— PROBLEM TO SOLVE —
Print every record exactly, omitting none.

— INPUT FOR THIS TASK —
++++++

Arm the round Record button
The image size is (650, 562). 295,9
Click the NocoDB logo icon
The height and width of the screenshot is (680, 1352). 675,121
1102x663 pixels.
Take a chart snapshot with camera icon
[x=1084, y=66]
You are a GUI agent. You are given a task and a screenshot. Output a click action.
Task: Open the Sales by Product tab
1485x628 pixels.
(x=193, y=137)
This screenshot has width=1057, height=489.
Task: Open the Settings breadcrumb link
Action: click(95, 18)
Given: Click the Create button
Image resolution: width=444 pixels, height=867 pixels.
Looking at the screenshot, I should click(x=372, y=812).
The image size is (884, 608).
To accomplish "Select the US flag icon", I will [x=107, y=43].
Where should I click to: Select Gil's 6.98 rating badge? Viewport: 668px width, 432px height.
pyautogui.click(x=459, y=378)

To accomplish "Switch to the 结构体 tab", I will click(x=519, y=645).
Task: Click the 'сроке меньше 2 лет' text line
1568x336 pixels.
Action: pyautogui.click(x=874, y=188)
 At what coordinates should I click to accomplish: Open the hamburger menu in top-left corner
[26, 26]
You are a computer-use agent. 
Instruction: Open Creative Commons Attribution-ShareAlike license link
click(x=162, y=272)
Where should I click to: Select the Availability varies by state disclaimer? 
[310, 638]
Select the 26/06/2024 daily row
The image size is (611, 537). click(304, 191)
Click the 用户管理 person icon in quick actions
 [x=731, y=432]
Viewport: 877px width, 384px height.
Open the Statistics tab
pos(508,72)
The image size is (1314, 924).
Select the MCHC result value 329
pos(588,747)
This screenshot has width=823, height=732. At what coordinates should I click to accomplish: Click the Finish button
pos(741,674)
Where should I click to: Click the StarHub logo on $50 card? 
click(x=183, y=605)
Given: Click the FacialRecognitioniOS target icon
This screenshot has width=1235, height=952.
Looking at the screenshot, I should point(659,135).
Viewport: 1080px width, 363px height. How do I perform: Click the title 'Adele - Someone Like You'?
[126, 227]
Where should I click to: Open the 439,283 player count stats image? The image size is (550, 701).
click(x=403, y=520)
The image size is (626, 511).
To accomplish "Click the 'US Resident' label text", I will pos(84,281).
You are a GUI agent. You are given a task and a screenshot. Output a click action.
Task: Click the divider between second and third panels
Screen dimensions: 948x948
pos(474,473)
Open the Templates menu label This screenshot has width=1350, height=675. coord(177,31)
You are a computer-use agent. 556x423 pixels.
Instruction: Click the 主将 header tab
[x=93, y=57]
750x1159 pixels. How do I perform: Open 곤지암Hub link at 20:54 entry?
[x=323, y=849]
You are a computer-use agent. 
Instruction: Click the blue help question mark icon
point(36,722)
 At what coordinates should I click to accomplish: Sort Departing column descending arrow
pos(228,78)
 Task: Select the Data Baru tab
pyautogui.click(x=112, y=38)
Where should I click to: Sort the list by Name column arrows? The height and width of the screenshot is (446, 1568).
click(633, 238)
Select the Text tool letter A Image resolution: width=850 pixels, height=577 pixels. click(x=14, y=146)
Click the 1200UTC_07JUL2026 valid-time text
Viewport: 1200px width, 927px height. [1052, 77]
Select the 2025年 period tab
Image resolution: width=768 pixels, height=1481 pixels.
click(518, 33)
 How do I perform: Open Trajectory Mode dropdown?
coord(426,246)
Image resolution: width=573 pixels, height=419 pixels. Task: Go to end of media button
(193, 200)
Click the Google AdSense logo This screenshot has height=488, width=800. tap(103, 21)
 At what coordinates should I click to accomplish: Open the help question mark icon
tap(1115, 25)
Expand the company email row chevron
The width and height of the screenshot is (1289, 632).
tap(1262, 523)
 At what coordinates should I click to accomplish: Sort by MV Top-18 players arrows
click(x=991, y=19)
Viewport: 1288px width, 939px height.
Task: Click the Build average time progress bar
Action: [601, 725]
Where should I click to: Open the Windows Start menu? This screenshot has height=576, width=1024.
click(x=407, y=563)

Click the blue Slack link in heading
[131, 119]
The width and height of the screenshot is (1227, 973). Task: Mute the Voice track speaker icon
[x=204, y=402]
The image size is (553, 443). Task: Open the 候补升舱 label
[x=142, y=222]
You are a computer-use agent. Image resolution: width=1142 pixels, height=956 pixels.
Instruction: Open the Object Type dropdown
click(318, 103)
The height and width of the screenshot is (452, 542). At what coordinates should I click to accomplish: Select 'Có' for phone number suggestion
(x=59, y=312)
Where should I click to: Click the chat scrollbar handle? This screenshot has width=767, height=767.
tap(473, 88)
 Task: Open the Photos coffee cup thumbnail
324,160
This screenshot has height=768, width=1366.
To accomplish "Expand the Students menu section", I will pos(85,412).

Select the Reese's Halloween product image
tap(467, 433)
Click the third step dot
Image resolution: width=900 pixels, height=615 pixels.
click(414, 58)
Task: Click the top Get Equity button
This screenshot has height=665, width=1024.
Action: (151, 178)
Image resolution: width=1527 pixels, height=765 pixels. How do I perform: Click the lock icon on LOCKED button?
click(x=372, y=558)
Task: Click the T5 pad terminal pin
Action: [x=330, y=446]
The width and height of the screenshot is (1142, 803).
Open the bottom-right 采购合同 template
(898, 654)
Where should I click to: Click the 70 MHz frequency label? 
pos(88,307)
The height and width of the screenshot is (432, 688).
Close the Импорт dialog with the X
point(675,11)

++++++

— SOLVED EXERCISE —
Arm the round Record button
The image size is (650, 562). 295,9
Click the NocoDB logo icon
The height and width of the screenshot is (680, 1352). 675,121
1102x663 pixels.
Take a chart snapshot with camera icon
[x=1084, y=66]
You are a GUI agent. You are given a task and a screenshot. Output a click action.
Task: Open the Sales by Product tab
1485x628 pixels.
(x=193, y=137)
This screenshot has width=1057, height=489.
Task: Open the Settings breadcrumb link
Action: click(95, 18)
Given: Click the Create button
Image resolution: width=444 pixels, height=867 pixels.
Looking at the screenshot, I should click(x=372, y=812).
The image size is (884, 608).
To accomplish "Select the US flag icon", I will [x=107, y=43].
Where should I click to: Select Gil's 6.98 rating badge? Viewport: 668px width, 432px height.
pyautogui.click(x=459, y=378)

To accomplish "Switch to the 结构体 tab", I will click(x=519, y=645).
Task: Click the 'сроке меньше 2 лет' text line
1568x336 pixels.
Action: pyautogui.click(x=874, y=188)
 At what coordinates should I click to accomplish: Open the hamburger menu in top-left corner
[26, 26]
You are a computer-use agent. 
Instruction: Open Creative Commons Attribution-ShareAlike license link
click(x=162, y=272)
Where should I click to: Select the Availability varies by state disclaimer? 
[310, 638]
Select the 26/06/2024 daily row
The image size is (611, 537). click(304, 191)
Click the 用户管理 person icon in quick actions
 [x=731, y=432]
Viewport: 877px width, 384px height.
Open the Statistics tab
pos(508,72)
The image size is (1314, 924).
Select the MCHC result value 329
pos(588,747)
This screenshot has width=823, height=732. At what coordinates should I click to accomplish: Click the Finish button
pos(741,674)
Where should I click to: Click the StarHub logo on $50 card? 
click(x=183, y=605)
Given: Click the FacialRecognitioniOS target icon
This screenshot has width=1235, height=952.
Looking at the screenshot, I should point(659,135).
Viewport: 1080px width, 363px height. How do I perform: Click the title 'Adele - Someone Like You'?
[126, 227]
Where should I click to: Open the 439,283 player count stats image? The image size is (550, 701).
click(x=403, y=520)
The image size is (626, 511).
To accomplish "Click the 'US Resident' label text", I will pos(84,281).
You are a GUI agent. You are given a task and a screenshot. Output a click action.
Task: Click the divider between second and third panels
Screen dimensions: 948x948
pos(474,473)
Open the Templates menu label This screenshot has width=1350, height=675. coord(177,31)
You are a computer-use agent. 556x423 pixels.
Instruction: Click the 主将 header tab
[x=93, y=57]
750x1159 pixels. How do I perform: Open 곤지암Hub link at 20:54 entry?
[x=323, y=849]
You are a computer-use agent. 
Instruction: Click the blue help question mark icon
point(36,722)
 At what coordinates should I click to accomplish: Sort Departing column descending arrow
pos(228,78)
 Task: Select the Data Baru tab
pyautogui.click(x=112, y=38)
Where should I click to: Sort the list by Name column arrows? The height and width of the screenshot is (446, 1568).
click(633, 238)
Select the Text tool letter A Image resolution: width=850 pixels, height=577 pixels. click(x=14, y=146)
Click the 1200UTC_07JUL2026 valid-time text
Viewport: 1200px width, 927px height. [1052, 77]
Select the 2025年 period tab
Image resolution: width=768 pixels, height=1481 pixels.
click(518, 33)
 How do I perform: Open Trajectory Mode dropdown?
coord(426,246)
Image resolution: width=573 pixels, height=419 pixels. Task: Go to end of media button
(193, 200)
Click the Google AdSense logo This screenshot has height=488, width=800. tap(103, 21)
 At what coordinates should I click to accomplish: Open the help question mark icon
tap(1115, 25)
Expand the company email row chevron
The width and height of the screenshot is (1289, 632).
tap(1262, 523)
 At what coordinates should I click to accomplish: Sort by MV Top-18 players arrows
click(x=991, y=19)
Viewport: 1288px width, 939px height.
Task: Click the Build average time progress bar
Action: [601, 725]
Where should I click to: Open the Windows Start menu? This screenshot has height=576, width=1024.
click(x=407, y=563)

Click the blue Slack link in heading
[131, 119]
The width and height of the screenshot is (1227, 973). Task: Mute the Voice track speaker icon
[x=204, y=402]
The image size is (553, 443). Task: Open the 候补升舱 label
[x=142, y=222]
You are a computer-use agent. Image resolution: width=1142 pixels, height=956 pixels.
Instruction: Open the Object Type dropdown
click(318, 103)
The height and width of the screenshot is (452, 542). At what coordinates should I click to accomplish: Select 'Có' for phone number suggestion
(x=59, y=312)
Where should I click to: Click the chat scrollbar handle? This screenshot has width=767, height=767.
tap(473, 88)
 Task: Open the Photos coffee cup thumbnail
324,160
This screenshot has height=768, width=1366.
To accomplish "Expand the Students menu section", I will pos(85,412).

Select the Reese's Halloween product image
tap(467, 433)
Click the third step dot
Image resolution: width=900 pixels, height=615 pixels.
click(414, 58)
Task: Click the top Get Equity button
This screenshot has height=665, width=1024.
Action: (151, 178)
Image resolution: width=1527 pixels, height=765 pixels. How do I perform: Click the lock icon on LOCKED button?
click(x=372, y=558)
Task: Click the T5 pad terminal pin
Action: [x=330, y=446]
The width and height of the screenshot is (1142, 803).
Open the bottom-right 采购合同 template
(898, 654)
Where should I click to: Click the 70 MHz frequency label? 
pos(88,307)
The height and width of the screenshot is (432, 688).
Close the Импорт dialog with the X
point(675,11)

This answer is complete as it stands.